In brief, the physical laws governing MOSFET behavior support the projection that critical device dimensions which began at 25 micrometers in 1960 can be scaled down from present values in the 0.25 micrometer range to the 0.025 micrometer or 25 nanometer range by the year 2020. Clearly, microelectronics is in rapid transition to nanoelectronics.
To achieve this additional decade of scaling, as in the past, numerous clever inventions will be necessary. Perhaps the most challenging collection of these must provide the intellectual basis for development of a post-optical microlithography technology capable of printing the 25 nanometer patterns necessary for manufacturing future microchip transistors and their interconnects.
Extreme ultraviolet (EUV) or soft X-ray projection lithography using reflective "optics" at 13.4 nanometer wavelength is a leading approach to meet this imposing challenge.
Assuming a successful EUV microlithography technology, the proliferation of terascale integration or trillion transistor microchips can be projected during the 2020s. Consequently, prospects are promising for microelectronics' continued exponential productivity advances.
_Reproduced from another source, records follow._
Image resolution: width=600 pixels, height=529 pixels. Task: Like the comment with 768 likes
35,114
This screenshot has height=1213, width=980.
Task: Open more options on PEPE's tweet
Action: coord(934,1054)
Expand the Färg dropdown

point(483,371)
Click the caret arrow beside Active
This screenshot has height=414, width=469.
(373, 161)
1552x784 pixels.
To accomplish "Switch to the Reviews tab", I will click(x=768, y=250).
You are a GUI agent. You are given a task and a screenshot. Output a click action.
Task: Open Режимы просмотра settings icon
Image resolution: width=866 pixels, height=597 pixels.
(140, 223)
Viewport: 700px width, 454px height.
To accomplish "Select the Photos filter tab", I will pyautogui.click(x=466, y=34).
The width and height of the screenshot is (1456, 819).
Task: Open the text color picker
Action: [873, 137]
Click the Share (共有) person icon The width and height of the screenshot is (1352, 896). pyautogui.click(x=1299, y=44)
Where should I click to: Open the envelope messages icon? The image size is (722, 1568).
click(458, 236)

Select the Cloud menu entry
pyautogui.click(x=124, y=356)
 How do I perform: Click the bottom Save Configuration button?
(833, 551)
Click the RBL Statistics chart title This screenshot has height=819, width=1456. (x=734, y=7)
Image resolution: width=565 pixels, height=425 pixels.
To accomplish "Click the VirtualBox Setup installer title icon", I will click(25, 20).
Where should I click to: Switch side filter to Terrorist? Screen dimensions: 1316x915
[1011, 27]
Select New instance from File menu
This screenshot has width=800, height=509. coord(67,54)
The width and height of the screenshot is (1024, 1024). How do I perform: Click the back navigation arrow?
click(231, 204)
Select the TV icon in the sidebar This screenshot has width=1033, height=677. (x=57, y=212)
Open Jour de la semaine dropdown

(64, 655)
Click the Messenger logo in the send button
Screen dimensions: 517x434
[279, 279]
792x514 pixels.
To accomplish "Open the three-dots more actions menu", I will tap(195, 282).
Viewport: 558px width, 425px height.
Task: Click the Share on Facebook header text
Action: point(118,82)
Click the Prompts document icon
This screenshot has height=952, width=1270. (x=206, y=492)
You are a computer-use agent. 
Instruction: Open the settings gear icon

Thus, it will serve as the principal driver of the Information Revolution during the early 21st century.
To sustain an exponential rate of performance improvement, the minimal historic microchip material set of silicon, silicon dioxide and aluminum must proliferate in the future.
It will have to include such new materials as: silicon-based compound semiconductors, particularly for optoelectronics; both low- and high-permittivity insulators, such as silicon dioxide aerogels and ceramics, respectively; and copper alloy conductors.
The modern microchip manufacturing process sequence is the most complex and unforgiving volume production technology ever successfully practiced. To date, the precise material deposition, micropatterning and removal processes in microchip fabrication have been used almost exclusively to generate microelectronic products.
Imagine a wristwatch that is also a cellular telephone-computer terminal with color display and a built-in real-time language translator for point-to-point worldwide communication. The prospect is indeed fascinating and not an unrealistic future expectation for microelectronics.
But the prospects of applying microfabrication technology to the challenges of other non-electronic engineering and scientific disciplines are in many respects even more fascinating.
Imagine, for example, the notion of a self-navigating sub-sonic jet airplane with a 12-inch wingspan. Or envision "biochips" coated with millions of DNA probes in microscopic checkerboard patterns. They are optically scanned to expedite exact medical diagnoses that would otherwise be prohibitively expensive and time-consuming!
These images epitomize the potential proliferation of microfabrication technology in non-electronic applications. Such applications could embrace virtually all engineering and scientific disciplines of interest to Georgia Tech.